Begin

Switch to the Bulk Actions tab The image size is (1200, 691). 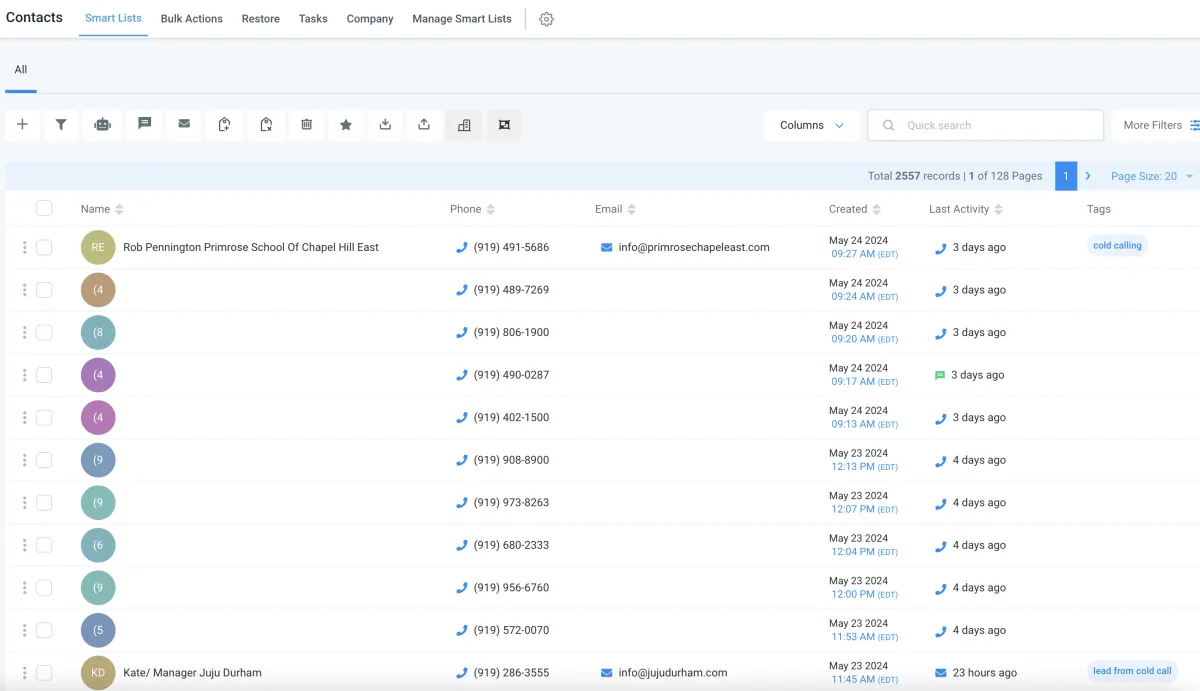[x=191, y=19]
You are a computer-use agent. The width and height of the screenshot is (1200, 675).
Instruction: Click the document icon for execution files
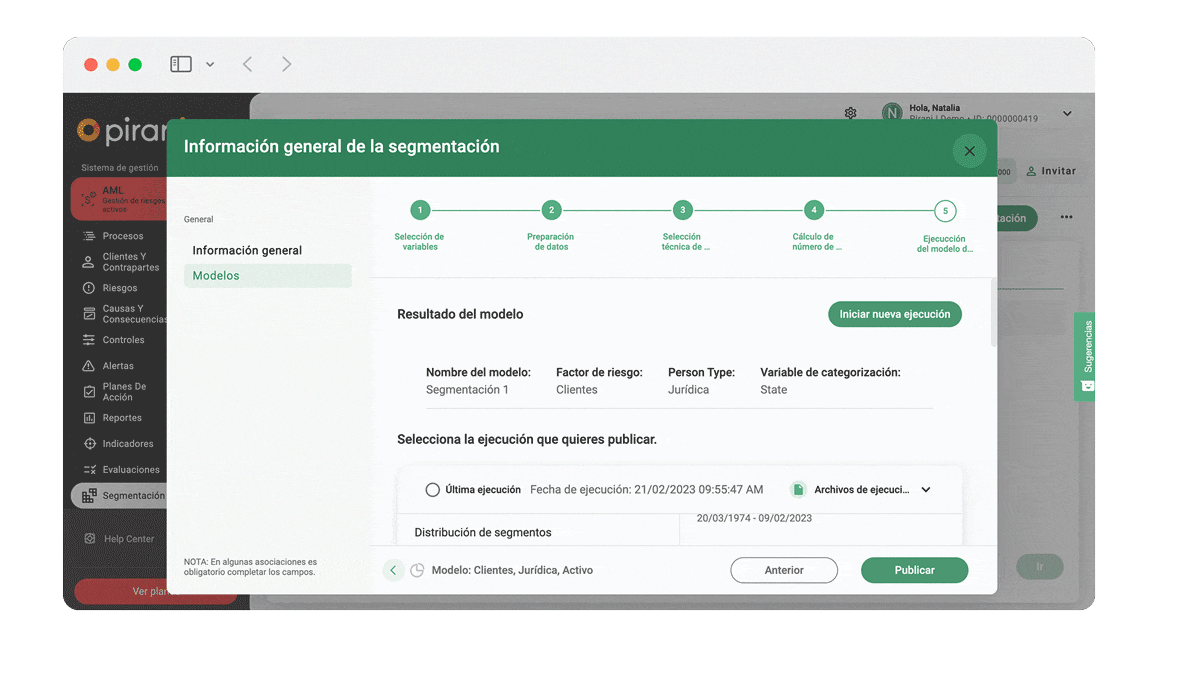[x=798, y=490]
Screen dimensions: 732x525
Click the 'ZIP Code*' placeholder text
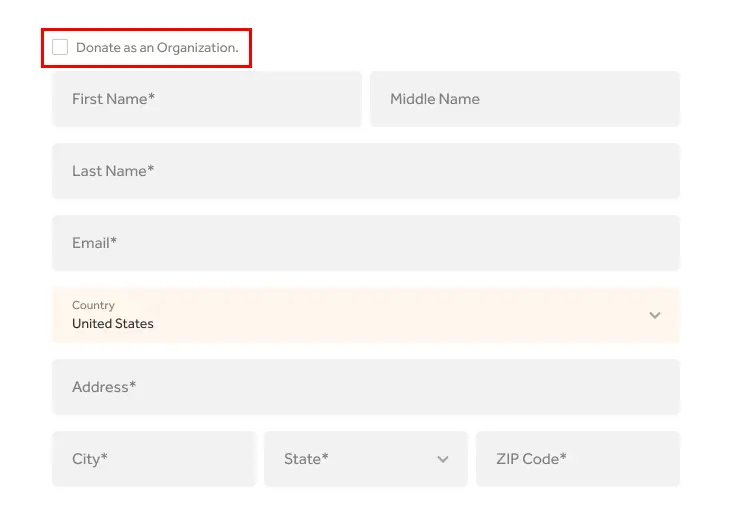point(531,459)
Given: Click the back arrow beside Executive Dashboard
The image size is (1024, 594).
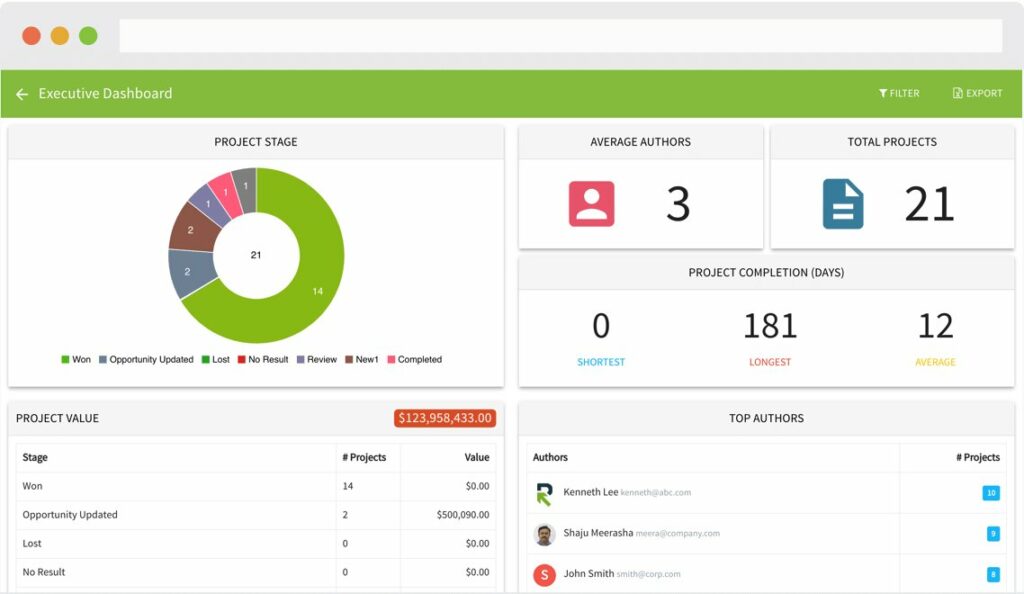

End

» Exercise aim
Rewrite the stretch from the line containing "You are a computer-use" through the end of the items as a numbered list, leaving out blank lines. Omit the pictures from your answer.

» Solution to the exercise
1. You are a computer-use agent. The width and height of the screenshot is (1200, 675).
2. Instruction: Click the document icon for execution files
3. [x=798, y=490]
4. Screen dimensions: 732x525
5. Click the 'ZIP Code*' placeholder text
6. point(531,459)
7. Given: Click the back arrow beside Executive Dashboard
8. The image size is (1024, 594).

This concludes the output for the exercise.